Anybody know for sure where I can get some.
regards.
JP1


----------



## DTPCHEMICALS

www.etyres.co.uk

and they will fit them at home for you.
Great service

Dave p


----------



## trek

A friend couldn't get any either in S.Wales two weeks ago so he got them from Mytyres only took a couple of days to deliver & his local tyre company (who couldnt get any ) fitted them

see the link below for Michelin Agilis M+S Campers at £126.90 with special off if you buy 4

page forward & backwards to see other brands & winter tyres available

mytyres


----------



## vanny

Company I've used for the car is "black circles" on tinternet they will have a fitter near you. Worth a look.

Vanny


----------



## JP1

Thanks Guys I've contacted all three and will wait to see what they come back with.
regards.
JP1


----------



## lindyloot

if you are near to yeovil try tyres 2u uk 01935 848664, they are a mobile tyre supply and fit company.


----------



## JP1

Seems as though nobody has the tyres I need in stock, all the major suppliers in the country have been checked and it's official, the wait is arround two months for the next delivery.
A couple of the internet companies "claim" to have them in stock and have asked me to pay for them online and they will be delivered within two days, but one dealer I called at today checked them as a trade enquiry and they had no stock, so I guess they were just after my money and then tell me that they have to wait for delivery.
I may have to resort to ebay and some secondhand ones to get me through my mot so I can leave the UK and buy some in France


----------



## BillCreer

JP1 said:


> Seems as though nobody has the tyres I need in stock, all the major suppliers in the country have been checked and it's official, the wait is arround two months for the next delivery.
> A couple of the internet companies "claim" to have them in stock and have asked me to pay for them online and they will be delivered within two days, but one dealer I called at today checked them as a trade enquiry and they had no stock, so I guess they were just after my money and then tell me that they have to wait for delivery.
> I may have to resort to ebay and some secondhand ones to get me through my mot so I can leave the UK and buy some in France


I've just done the same as you today. But I have been doing the same for a couple of months.
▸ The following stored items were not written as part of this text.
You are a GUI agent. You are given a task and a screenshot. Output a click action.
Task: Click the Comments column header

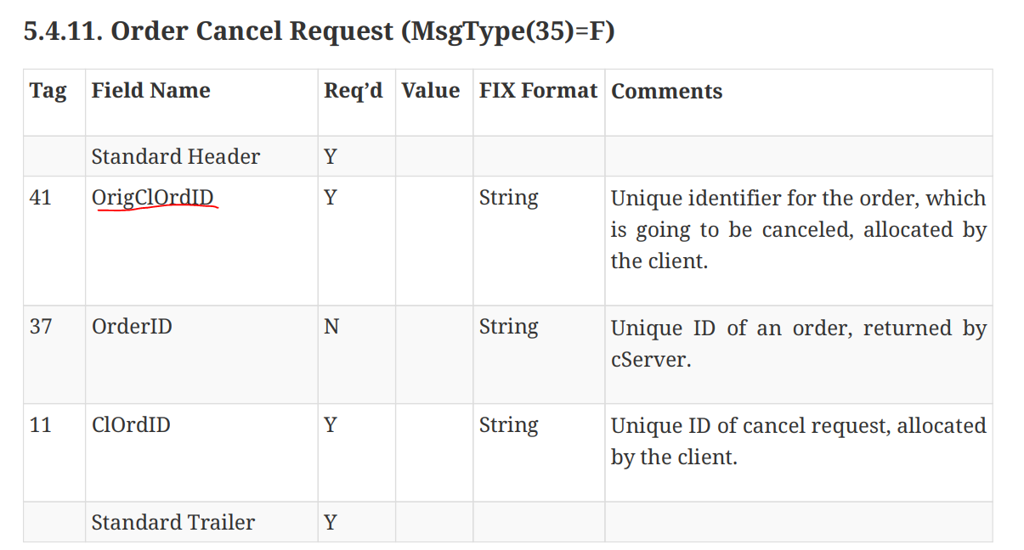(667, 92)
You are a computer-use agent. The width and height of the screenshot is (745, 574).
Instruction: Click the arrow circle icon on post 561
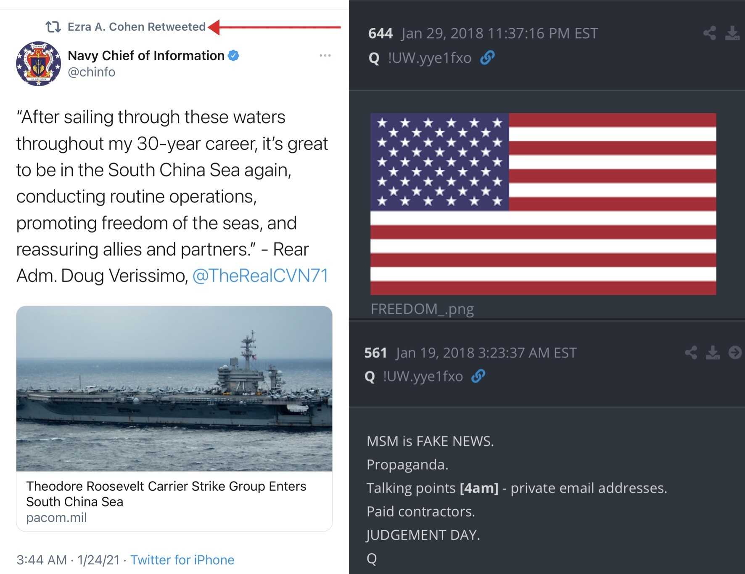pyautogui.click(x=735, y=352)
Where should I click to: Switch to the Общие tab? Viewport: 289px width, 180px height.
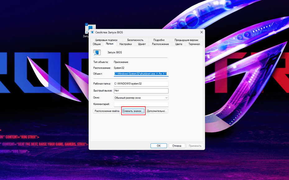click(97, 44)
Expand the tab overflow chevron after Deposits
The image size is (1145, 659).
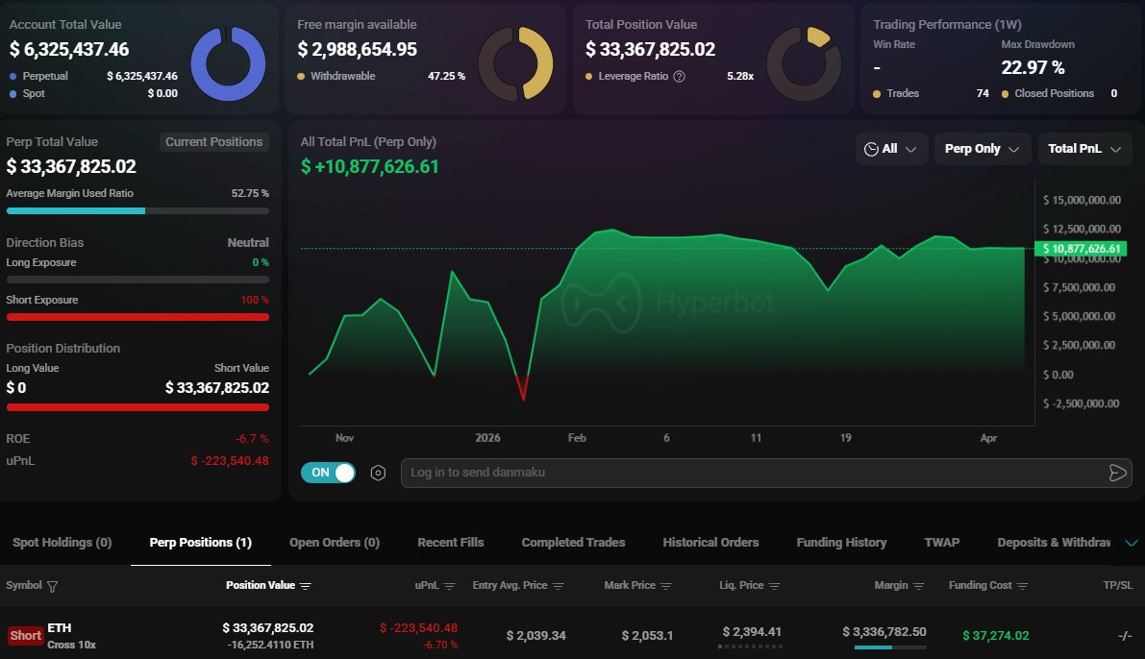[1131, 543]
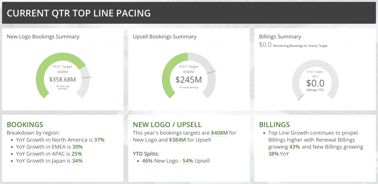Click the 43% Renewal Billings growth link
Viewport: 378px width, 184px height.
(295, 147)
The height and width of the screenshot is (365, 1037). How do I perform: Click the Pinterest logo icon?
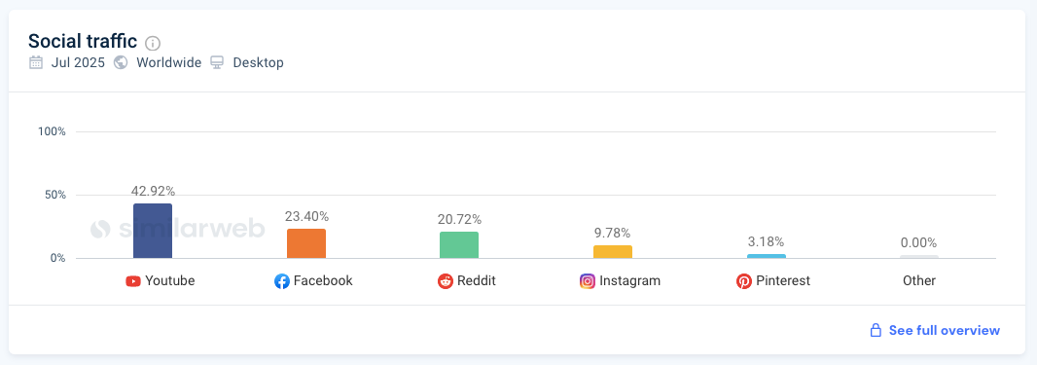[744, 281]
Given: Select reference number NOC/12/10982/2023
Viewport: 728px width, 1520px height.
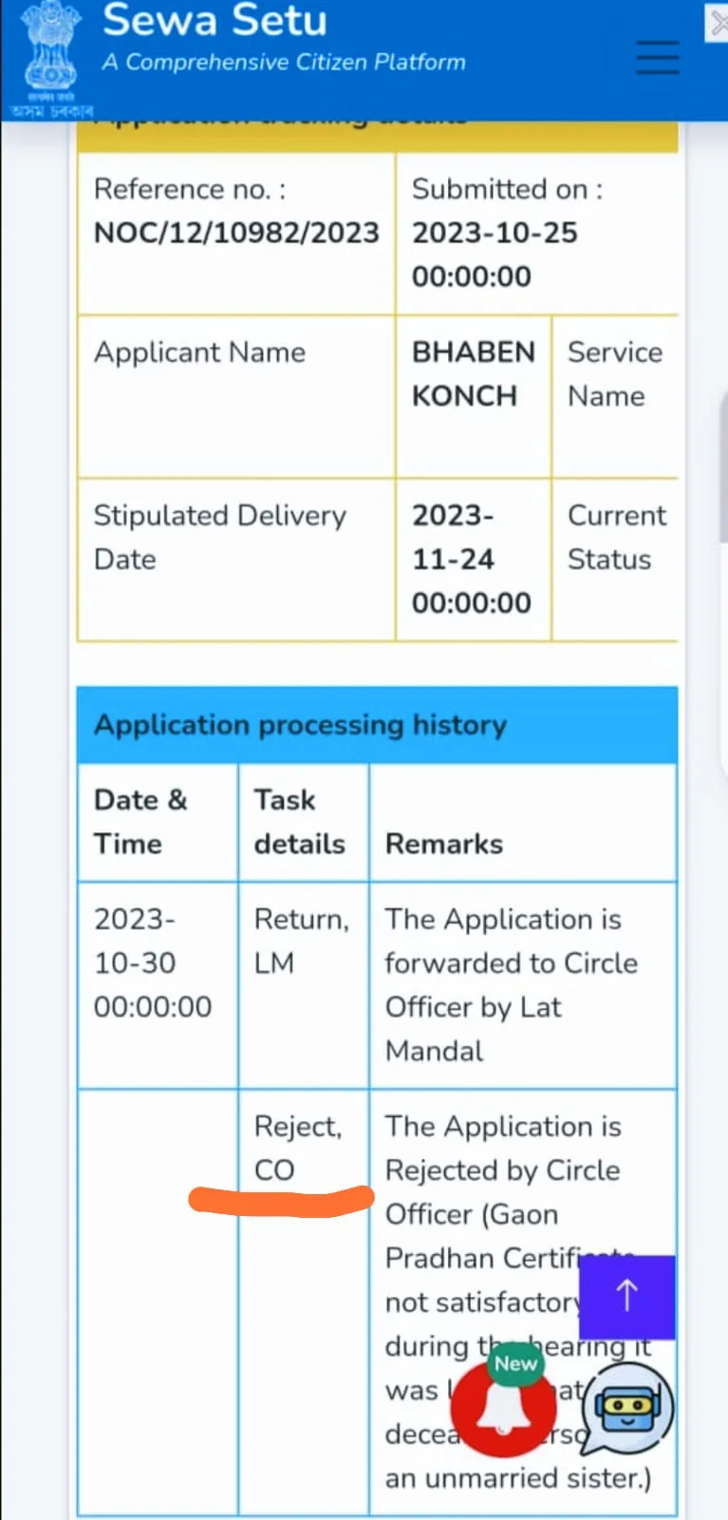Looking at the screenshot, I should 236,233.
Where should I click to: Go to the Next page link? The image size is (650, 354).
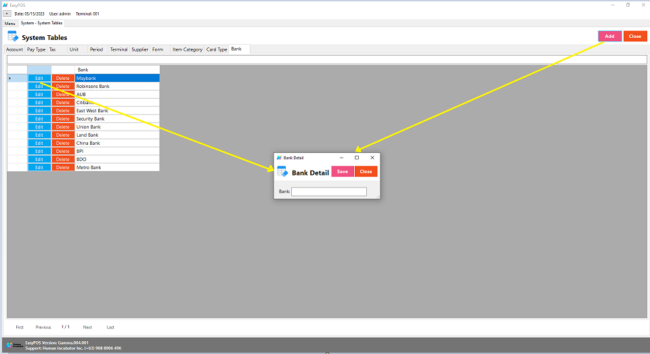(87, 327)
What about the Avons? I didn't phone about those but, as a tyre, they should be ok.


----------



## BillCreer

Was the Dealer a lady in a foreign country?


----------



## lindyloot

Have you tried Bathwick tyres or any branches of APD motor factors.

Bathwick tyres 01935 477746 (yeovil)
APD (Yeovil) 01935 415960 they do Avon tyres


----------



## cabby

did I not see someone selling tyres on here earlier which would get you out of trouble.

cabby


----------



## BillCreer

Unfortunately the wrong size


----------



## RichardnGill

There is currently a global shortage of tyres at the moment.

You could try going up a tyre size if that is possible on your vehicle to see if any are available.

Tyres for Trucks and Coach's on popular size tyres and near impossible to get and have been for a few weeks now.

I guess more and more sizes are going to be hard to get. If you need tyres in the near future it might be worth ensuring stock is available.


Richard...


----------



## BillCreer

I think 16" are easier to get but going wider on 15" on a Ducato chassis (the 2000 one anyway) is not an option as there is only about 1/2" between the tyre and shocker.


----------



## JP1

Van passed its MOT test on the worn tyres, just got an advisory.
Now in France and stopped overnight in Arras to buy tyres, first 5 dealers I went to had none in stock and gave me the same story as I was getting in the UK. Leaving Arras I passed Delit tyres who had some Michelin Agilis camper in stock so I had to pay their 390 euros for two,they were fitted immediately.
So all ends well.


----------



## lufc

I am now in the same situation, trying to get 2 VANCO Camper 215 70 R15 but no-one seems to have them and 8 week wait time.
I have tried all the usual suspects and local suppliers called Continental, Pirelli and others directly but there is nothing to be had.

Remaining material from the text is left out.